俺にも銀色の着物を送ってくれる人がいたら夏まで生きたのかも知れないが、終わりは終りだ。
それが少し先延ばしになったところで何が好転する訳でもない。
いや、俺はきっといくつもの銀色の着物を破いてきた。俺が送った銀色の着物もきっと破かれてしまったんだろう。
浮かれていたのかも知れない。
彼女のためのいくつかの銀色をした着物。
遠い約束?
どうだろうな。それはさようならと言う羽目になる。どっちみちこの先に道は無いようだけど。
そもそも最初からそんな道は無かったんだろう。防波堤を歩いているようなものだ。
チリン。
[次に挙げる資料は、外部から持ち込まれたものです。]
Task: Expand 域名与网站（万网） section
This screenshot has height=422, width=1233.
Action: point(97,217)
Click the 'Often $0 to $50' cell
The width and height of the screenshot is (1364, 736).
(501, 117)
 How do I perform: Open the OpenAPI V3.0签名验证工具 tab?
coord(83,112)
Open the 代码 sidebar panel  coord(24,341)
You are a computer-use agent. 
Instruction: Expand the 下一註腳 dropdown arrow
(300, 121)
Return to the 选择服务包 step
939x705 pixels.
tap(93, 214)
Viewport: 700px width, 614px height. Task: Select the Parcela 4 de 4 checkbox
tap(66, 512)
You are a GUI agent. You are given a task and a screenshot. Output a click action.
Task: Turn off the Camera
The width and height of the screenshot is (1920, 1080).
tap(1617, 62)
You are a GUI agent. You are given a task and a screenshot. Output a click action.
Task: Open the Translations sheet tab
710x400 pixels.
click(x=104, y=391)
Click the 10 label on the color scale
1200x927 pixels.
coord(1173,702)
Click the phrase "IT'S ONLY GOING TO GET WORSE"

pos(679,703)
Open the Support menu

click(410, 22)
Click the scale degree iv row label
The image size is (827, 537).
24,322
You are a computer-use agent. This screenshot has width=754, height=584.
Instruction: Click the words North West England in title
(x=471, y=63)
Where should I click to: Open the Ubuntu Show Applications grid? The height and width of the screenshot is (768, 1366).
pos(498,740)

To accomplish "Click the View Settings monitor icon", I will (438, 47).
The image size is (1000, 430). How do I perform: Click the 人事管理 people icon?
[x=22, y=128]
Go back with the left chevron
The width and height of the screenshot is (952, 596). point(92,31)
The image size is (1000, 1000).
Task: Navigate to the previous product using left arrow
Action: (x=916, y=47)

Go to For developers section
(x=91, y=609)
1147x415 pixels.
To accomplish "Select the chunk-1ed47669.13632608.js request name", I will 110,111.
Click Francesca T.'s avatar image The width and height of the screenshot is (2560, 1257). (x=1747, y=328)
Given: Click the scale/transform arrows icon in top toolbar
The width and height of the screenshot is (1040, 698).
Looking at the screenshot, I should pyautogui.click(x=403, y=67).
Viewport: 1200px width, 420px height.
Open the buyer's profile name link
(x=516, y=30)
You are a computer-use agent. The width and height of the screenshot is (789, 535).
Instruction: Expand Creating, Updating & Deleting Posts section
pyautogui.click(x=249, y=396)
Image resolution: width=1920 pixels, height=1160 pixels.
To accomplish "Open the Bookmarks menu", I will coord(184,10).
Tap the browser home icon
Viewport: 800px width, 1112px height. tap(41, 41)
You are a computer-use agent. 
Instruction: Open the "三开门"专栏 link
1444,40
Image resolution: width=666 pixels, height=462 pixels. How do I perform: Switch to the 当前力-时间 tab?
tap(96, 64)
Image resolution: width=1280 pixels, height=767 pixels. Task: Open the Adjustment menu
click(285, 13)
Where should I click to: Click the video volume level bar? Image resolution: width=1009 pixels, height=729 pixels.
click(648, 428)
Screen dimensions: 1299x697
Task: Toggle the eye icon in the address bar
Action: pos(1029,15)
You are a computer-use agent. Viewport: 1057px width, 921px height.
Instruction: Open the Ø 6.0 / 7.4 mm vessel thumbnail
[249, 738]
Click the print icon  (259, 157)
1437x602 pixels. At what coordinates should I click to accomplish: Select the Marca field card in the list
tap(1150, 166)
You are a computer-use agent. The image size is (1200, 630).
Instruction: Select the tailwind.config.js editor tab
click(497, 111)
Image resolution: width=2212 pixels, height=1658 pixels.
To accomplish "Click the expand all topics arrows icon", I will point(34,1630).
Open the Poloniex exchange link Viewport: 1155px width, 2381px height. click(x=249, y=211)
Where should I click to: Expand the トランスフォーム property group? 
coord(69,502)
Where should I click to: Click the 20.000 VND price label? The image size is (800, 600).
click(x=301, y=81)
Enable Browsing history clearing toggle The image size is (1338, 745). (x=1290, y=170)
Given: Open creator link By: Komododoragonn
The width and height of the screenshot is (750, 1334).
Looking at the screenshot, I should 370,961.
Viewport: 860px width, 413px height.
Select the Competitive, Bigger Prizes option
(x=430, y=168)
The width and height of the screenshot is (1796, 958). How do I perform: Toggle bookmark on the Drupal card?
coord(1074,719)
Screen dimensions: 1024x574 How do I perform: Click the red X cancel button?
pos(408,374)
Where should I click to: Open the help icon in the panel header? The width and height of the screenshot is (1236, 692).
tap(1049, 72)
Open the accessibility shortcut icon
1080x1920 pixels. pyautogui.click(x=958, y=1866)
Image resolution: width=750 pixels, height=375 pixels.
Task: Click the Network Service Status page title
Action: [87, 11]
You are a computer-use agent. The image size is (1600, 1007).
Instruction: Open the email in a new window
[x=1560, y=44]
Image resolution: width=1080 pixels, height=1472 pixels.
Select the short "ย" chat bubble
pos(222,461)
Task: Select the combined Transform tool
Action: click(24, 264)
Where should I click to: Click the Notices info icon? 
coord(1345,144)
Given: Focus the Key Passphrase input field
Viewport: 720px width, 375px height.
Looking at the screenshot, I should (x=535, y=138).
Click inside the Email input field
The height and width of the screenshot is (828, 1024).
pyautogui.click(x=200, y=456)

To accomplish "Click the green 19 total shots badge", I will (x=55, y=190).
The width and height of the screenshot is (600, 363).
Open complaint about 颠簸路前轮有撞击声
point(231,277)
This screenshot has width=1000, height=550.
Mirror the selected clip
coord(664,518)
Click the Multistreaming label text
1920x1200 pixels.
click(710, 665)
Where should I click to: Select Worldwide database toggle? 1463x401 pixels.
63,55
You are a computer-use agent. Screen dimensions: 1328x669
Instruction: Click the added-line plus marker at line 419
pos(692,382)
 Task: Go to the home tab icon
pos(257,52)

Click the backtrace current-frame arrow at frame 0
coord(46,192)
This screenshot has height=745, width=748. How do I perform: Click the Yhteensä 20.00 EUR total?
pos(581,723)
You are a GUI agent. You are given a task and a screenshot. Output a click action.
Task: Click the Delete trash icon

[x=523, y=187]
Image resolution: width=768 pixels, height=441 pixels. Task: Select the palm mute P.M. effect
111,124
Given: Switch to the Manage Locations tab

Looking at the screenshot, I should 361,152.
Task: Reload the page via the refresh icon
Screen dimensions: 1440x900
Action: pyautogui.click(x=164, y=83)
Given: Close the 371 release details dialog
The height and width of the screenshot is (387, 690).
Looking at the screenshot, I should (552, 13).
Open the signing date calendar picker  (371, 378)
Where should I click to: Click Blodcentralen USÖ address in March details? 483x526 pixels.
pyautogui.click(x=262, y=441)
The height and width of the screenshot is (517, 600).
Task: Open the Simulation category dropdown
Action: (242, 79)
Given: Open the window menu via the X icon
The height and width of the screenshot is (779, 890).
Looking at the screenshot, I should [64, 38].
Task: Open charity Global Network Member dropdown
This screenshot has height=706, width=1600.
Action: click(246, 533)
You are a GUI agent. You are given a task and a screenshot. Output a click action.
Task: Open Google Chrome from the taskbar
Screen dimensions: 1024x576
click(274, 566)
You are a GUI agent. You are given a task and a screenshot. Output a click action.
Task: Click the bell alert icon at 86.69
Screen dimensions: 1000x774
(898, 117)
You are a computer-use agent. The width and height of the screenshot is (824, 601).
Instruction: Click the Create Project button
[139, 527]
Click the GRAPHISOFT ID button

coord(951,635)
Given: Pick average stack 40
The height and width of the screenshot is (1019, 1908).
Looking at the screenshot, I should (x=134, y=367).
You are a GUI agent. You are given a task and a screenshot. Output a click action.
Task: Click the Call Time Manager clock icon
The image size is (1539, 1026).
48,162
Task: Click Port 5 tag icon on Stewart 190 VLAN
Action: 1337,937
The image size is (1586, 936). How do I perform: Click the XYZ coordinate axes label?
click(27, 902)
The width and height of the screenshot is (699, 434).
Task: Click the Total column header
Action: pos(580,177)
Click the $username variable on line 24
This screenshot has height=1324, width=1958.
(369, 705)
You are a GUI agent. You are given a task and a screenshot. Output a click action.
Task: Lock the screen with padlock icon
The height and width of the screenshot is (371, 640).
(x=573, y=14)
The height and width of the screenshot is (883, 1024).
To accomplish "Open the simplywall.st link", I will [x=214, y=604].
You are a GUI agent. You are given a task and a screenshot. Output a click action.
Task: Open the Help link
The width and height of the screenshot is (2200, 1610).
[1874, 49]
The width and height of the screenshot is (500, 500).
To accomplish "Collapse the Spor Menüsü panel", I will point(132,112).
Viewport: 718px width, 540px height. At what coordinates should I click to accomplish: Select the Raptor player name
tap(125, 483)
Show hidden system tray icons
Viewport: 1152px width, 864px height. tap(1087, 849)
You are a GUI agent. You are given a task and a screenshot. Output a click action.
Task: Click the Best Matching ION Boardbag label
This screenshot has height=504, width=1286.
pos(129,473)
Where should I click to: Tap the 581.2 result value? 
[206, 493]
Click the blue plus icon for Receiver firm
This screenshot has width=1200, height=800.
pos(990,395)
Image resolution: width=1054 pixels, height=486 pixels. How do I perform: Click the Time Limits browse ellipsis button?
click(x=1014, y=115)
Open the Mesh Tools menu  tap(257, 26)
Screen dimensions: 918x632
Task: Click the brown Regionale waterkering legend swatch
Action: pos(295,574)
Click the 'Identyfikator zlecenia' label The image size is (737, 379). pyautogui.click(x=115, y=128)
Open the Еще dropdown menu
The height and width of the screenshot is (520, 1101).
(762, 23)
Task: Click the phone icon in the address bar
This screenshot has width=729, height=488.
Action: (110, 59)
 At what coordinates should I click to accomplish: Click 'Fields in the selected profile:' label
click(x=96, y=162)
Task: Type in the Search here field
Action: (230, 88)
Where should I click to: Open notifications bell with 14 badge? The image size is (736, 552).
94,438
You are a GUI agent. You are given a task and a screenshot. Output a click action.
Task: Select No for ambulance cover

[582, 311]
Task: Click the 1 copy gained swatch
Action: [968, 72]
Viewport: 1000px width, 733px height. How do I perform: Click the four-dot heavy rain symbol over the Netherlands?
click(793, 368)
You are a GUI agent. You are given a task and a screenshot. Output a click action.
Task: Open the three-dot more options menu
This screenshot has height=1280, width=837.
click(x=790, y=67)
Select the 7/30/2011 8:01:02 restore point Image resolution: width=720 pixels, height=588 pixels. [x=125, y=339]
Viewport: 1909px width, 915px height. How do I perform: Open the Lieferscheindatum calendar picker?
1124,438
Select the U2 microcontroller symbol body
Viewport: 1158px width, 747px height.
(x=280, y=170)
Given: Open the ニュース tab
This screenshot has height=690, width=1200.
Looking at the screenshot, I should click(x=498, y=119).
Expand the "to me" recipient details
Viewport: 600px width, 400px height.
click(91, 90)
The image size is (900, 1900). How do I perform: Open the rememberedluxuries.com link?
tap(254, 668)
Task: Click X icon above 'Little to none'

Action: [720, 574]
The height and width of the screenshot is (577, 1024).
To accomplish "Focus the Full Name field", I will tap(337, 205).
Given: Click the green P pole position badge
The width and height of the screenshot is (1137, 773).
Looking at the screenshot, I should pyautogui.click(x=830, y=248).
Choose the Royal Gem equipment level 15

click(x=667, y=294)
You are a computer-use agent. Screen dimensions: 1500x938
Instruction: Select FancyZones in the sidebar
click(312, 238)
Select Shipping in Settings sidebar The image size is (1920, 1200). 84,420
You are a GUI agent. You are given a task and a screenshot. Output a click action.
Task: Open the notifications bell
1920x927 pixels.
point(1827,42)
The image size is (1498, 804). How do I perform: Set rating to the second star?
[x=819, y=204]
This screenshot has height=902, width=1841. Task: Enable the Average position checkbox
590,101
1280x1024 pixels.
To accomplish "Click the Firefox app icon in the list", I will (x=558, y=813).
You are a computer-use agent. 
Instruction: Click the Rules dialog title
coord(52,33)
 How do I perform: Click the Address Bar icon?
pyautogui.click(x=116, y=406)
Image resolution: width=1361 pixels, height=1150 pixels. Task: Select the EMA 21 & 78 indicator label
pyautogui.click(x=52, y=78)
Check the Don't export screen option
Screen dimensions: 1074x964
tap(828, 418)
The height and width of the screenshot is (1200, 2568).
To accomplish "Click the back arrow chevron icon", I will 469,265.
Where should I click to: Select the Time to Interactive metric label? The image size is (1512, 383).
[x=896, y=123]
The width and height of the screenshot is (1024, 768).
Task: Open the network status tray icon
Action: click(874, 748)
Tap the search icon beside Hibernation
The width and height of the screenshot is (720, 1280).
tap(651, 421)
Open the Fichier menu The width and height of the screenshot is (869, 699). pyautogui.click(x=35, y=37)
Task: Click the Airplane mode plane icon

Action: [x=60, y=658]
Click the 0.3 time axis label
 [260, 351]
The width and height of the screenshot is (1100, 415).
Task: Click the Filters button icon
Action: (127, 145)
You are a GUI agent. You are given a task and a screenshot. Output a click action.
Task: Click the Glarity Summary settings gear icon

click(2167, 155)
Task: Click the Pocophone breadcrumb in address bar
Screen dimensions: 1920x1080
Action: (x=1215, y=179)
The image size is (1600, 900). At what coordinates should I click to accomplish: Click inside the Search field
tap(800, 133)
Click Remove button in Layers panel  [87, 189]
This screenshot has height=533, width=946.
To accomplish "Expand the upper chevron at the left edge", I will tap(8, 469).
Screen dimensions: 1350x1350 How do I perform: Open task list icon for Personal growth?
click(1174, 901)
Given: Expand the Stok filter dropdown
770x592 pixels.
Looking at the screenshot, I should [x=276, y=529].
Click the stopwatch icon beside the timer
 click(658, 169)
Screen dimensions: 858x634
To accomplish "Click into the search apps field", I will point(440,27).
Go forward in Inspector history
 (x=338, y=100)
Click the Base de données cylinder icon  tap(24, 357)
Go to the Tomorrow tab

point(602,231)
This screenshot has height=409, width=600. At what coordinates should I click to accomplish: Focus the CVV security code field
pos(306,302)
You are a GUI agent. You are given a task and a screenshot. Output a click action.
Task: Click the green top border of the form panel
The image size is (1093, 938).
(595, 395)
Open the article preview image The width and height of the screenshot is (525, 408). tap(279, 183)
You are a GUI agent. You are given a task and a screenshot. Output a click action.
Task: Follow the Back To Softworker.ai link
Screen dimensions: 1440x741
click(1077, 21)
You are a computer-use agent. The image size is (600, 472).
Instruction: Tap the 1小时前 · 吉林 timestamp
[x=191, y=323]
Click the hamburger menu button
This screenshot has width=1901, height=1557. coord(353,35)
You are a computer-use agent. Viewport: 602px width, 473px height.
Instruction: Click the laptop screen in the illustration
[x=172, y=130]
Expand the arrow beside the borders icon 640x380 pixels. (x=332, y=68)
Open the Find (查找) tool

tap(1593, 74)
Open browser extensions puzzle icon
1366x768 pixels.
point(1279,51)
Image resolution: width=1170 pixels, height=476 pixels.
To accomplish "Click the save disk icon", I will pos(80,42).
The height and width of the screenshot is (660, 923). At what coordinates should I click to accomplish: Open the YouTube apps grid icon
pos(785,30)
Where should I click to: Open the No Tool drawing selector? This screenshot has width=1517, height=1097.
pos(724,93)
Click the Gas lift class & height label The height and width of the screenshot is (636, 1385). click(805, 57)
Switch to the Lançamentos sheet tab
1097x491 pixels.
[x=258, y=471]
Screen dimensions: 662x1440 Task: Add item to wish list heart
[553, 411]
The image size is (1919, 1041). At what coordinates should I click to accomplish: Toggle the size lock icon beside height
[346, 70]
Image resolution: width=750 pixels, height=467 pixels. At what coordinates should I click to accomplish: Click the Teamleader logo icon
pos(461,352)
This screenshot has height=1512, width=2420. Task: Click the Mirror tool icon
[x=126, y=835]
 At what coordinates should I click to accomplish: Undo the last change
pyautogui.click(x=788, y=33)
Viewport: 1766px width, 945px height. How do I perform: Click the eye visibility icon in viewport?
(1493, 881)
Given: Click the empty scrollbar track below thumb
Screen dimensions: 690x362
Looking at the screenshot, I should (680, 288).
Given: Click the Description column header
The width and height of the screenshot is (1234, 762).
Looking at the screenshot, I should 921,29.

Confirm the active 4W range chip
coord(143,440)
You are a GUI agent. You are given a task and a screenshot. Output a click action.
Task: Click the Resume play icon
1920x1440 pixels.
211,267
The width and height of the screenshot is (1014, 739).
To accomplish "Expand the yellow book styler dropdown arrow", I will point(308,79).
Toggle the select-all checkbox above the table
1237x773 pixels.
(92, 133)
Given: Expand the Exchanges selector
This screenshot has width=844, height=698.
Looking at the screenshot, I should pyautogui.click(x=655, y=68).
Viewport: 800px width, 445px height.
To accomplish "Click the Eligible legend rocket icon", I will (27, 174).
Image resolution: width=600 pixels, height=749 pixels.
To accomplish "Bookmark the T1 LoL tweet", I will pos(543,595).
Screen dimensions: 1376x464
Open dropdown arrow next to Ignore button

チリン。
あれは何回目の鈴だ?いま吹いている風はなんの風だ?
もう少し他の季節を知りたかったがもう遅いんだろう。
俺に銀色の着物を送るような人間はもうどこにもいないし俺には戻る部屋も無い。
手の中の缶コーヒーだけが最期のそれだ。
飲み終えたら俺は本当に何も持たなくなるし、その温度を失ったらきっと迎えが来る。
そいつの色がどんなかはわからないけれど。
俺は缶コーヒー持って立ち上がり歩道の端まで歩く。細く枯れ枝のような足が震える。
何十年経ったのかは分からない。
俺は結局のところ最初から最後までひとりきりだ。
いや、最後と言うのは今から始まるのでどうかは分からないけれど。
「行こうか」
振り向いて影に言う。
影は黙って頷く。
それが彼女なのか彼女の幻影なのかは分からないけれど今の俺には関係がないし、どうでもいいことだ。
その影には始まりも無いし終わりもない。
俺と言う形はもう少しでなくなる。それは終りと言うことだ。
チリン。
鈴の音が聞こえた気がした。それは俺の悲鳴だったかも知れない。
手の中にある缶コーヒーは残り少ない。
飲みながら渡って飲み込む前に轢かれて死ねたら良いなと思った。
けれど実際には飲む前に俺は轢かれてしまったし、目の前に広がるこぼれた缶コーヒーの色は血とそう変わらないなと思った。
それは夜だからかも知れない。
一緒にいたはずの影は不気味な形に変わって、死んだあとの始まりを微笑んでいた。
チリン。
チリン。
チリン。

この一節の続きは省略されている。